#### Selected extract
━━━━━━━━━━━━━━━━━━━━


      3. You take your kindergartner to a birthday party, and he begins bossing the other kids around.

      First, ask yourself whether this is typical behavior. If it's uncharacteristic, figure out whether your child is hungry, tired, or sick -- conditions that can make him act out. If you've seen this type of behavior before, resist the urge to step in: In this situation, your child's best teacher may be the other party-goers. If you don't intervene right away, he'll learn from the other children that he can't control them. They won't pay any attention to him, and they'll find other kids who share.

        4. Your 4-year-old wants to go to McDonald's for lunch. You say no. In front of the entire library, she screams and hits you.

        There are two strategies for defusing the tension. The first is a middle-of-the-road approach: With a firm, you-can't-budge-me voice, tell your child that you're not changing your mind, then take her out of the library.

━━━━━━━━━━━━━━━━━━━━

Records from a dataset
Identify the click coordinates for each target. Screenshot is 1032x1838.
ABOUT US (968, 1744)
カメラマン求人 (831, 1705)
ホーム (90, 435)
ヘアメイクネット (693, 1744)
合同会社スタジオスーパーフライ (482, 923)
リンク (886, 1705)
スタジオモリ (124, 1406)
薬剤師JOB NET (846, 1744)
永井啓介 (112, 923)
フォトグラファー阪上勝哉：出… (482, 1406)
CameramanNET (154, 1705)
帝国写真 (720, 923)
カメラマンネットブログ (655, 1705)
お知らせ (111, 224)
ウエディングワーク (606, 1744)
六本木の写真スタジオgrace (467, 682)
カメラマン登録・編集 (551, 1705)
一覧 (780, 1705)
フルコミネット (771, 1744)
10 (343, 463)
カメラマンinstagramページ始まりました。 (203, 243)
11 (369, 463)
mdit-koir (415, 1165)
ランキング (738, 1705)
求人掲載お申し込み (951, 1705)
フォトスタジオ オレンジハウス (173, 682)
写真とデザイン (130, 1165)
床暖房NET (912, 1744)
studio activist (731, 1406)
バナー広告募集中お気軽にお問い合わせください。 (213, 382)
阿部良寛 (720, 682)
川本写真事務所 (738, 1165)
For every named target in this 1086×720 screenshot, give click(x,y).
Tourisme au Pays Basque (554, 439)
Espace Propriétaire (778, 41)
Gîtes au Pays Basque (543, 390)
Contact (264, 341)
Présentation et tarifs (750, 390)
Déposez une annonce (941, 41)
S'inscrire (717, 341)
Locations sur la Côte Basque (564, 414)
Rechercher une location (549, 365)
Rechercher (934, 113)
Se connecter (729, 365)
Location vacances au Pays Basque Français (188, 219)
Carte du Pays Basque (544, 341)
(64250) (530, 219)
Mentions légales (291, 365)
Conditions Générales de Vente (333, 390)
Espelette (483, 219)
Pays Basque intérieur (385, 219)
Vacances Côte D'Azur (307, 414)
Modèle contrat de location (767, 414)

━━━━━━━━━━━━━━━━━━━━

#### Actions to take
• 1. Rewrite the stretch of the parenting advice text from "3. You take" through "and hits you.", replacing "party-goers" with "guests".
• 2. According to the parenting advice text, what should you do first when your kindergartner starts bossing other kids around at a birthday party?

#### Answers by task
• 1.
3. You take your kindergartner to a birthday party, and he begins bossing the other kids around.

      First, ask yourself whether this is typical behavior. If it's uncharacteristic, figure out whether your child is hungry, tired, or sick -- conditions that can make him act out. If you've seen this type of behavior before, resist the urge to step in: In this situation, your child's best teacher may be the other guests. If you don't intervene right away, he'll learn from the other children that he can't control them. They won't pay any attention to him, and they'll find other kids who share.

        4. Your 4-year-old wants to go to McDonald's for lunch. You say no. In front of the entire library, she screams and hits you.

• 2. Ask yourself whether this is typical behavior.